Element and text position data
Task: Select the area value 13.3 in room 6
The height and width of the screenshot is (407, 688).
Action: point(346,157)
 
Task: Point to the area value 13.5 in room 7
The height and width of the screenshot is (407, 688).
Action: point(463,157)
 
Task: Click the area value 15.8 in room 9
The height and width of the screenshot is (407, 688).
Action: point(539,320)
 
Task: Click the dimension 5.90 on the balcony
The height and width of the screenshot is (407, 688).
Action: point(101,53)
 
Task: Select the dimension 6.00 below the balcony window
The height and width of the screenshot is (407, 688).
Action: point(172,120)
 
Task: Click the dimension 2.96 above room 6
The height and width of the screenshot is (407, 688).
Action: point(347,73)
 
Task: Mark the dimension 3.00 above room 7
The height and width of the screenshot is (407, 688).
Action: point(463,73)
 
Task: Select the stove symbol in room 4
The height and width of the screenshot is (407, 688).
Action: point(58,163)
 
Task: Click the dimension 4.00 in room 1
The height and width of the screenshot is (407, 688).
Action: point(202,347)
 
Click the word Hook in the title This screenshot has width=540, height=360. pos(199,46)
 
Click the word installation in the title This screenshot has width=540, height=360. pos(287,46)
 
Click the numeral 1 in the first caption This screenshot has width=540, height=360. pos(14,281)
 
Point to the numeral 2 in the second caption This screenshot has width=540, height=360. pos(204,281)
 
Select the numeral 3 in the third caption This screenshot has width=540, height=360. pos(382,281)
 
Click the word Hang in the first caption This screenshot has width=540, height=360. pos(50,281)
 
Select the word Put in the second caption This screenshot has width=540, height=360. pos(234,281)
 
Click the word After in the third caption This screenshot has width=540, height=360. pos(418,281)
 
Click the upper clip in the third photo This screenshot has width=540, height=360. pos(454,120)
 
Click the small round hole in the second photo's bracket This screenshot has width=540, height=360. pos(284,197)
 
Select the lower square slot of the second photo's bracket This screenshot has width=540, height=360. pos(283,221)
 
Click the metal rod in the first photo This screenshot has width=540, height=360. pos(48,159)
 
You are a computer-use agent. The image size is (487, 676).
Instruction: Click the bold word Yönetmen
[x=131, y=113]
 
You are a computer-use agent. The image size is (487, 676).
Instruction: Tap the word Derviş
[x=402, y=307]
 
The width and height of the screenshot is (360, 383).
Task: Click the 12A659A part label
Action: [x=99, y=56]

■ **Directive**
Please reproduce the part of the records that opens with the line containing "Task: Click the area value 15.8 in room 9" and closes with the line containing "Click the metal", requests included. Rescale every coordinate in the answers by multiplying it by 2.25 and rounding to a whole number, with halves rounded up.

■ **Response to the exercise**
Task: Click the area value 15.8 in room 9
The height and width of the screenshot is (407, 688).
Action: point(1213,720)
 
Task: Click the dimension 5.90 on the balcony
The height and width of the screenshot is (407, 688).
Action: point(227,119)
 
Task: Select the dimension 6.00 below the balcony window
The height and width of the screenshot is (407, 688).
Action: point(387,270)
 
Task: Click the dimension 2.96 above room 6
The height and width of the screenshot is (407, 688).
Action: point(781,164)
 
Task: Mark the dimension 3.00 above room 7
The height and width of the screenshot is (407, 688).
Action: point(1042,164)
 
Task: Select the stove symbol in room 4
The height and width of the screenshot is (407, 688).
Action: point(131,367)
 
Task: Click the dimension 4.00 in room 1
The height and width of the screenshot is (407, 688).
Action: point(455,781)
 
Click the word Hook in the title This screenshot has width=540, height=360. pos(448,104)
 
Click the word installation in the title This screenshot has width=540, height=360. pos(646,104)
 
Click the numeral 1 in the first caption This screenshot has width=540, height=360. pos(32,632)
 
Point to the numeral 2 in the second caption This screenshot has width=540, height=360. pos(459,632)
 
Select the numeral 3 in the third caption This screenshot has width=540, height=360. pos(860,632)
 
Click the word Hang in the first caption This screenshot has width=540, height=360. pos(113,632)
 
Select the word Put in the second caption This screenshot has width=540, height=360. pos(527,632)
 
Click the word After in the third caption This screenshot has width=540, height=360. pos(941,632)
 
Click the upper clip in the third photo This screenshot has width=540, height=360. pos(1022,270)
 
Click the small round hole in the second photo's bracket This screenshot has width=540, height=360. pos(639,443)
 
Select the lower square slot of the second photo's bracket This screenshot has width=540, height=360. pos(637,497)
 
Click the metal rod in the first photo This screenshot has width=540, height=360. pos(108,358)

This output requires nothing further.